Exercise brief: Using the records below, output the stretch that opens with the line containing "Click the line" and closes with the line containing "This screenshot has height=806, width=1032.", exactly and including both lines, with nothing more.

The input:
[Start of Attachment]

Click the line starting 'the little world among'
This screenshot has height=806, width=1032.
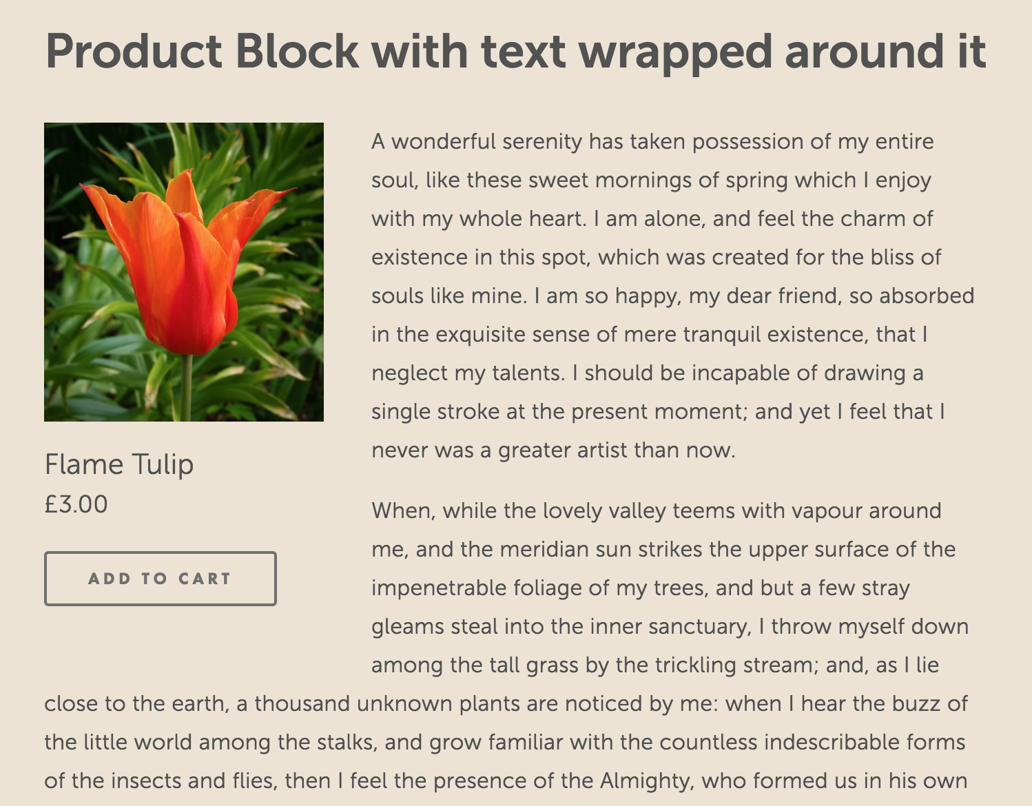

[End of Attachment]
[Start of Attachment]

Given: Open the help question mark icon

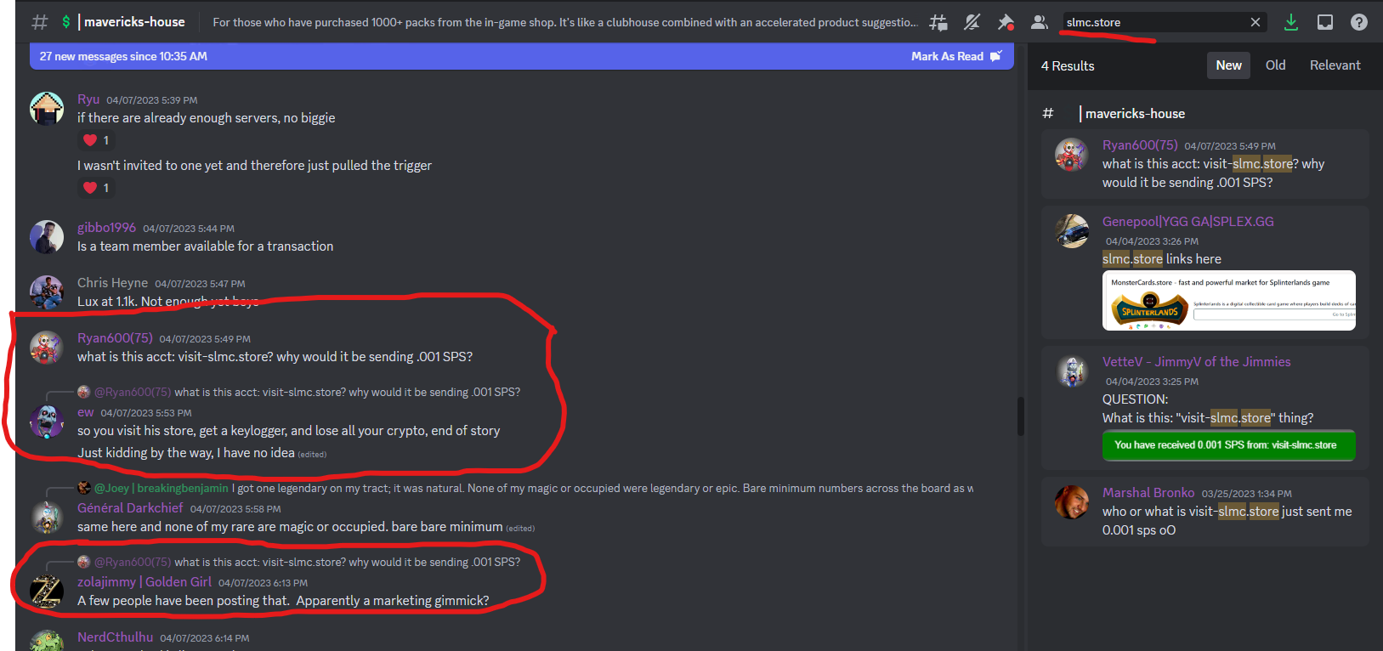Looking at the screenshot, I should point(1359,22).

[End of Attachment]
[Start of Attachment]

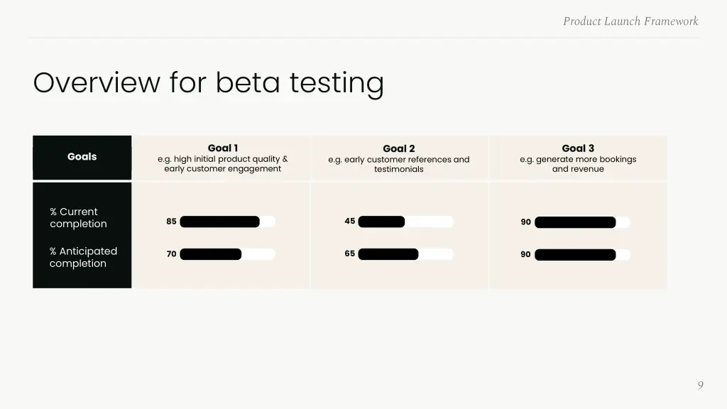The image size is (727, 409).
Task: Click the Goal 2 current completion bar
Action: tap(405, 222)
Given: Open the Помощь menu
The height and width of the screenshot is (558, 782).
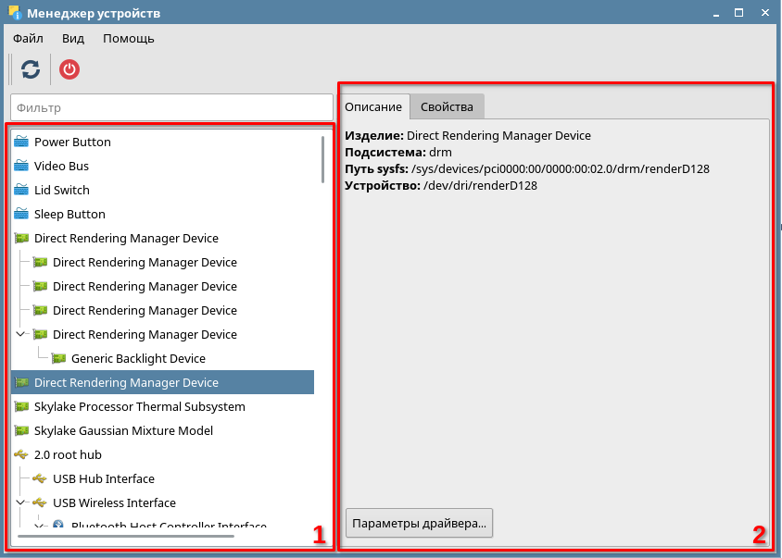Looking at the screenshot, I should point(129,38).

[End of Attachment]

Result:
Click the line starting 'the little world among'
This screenshot has height=806, width=1032.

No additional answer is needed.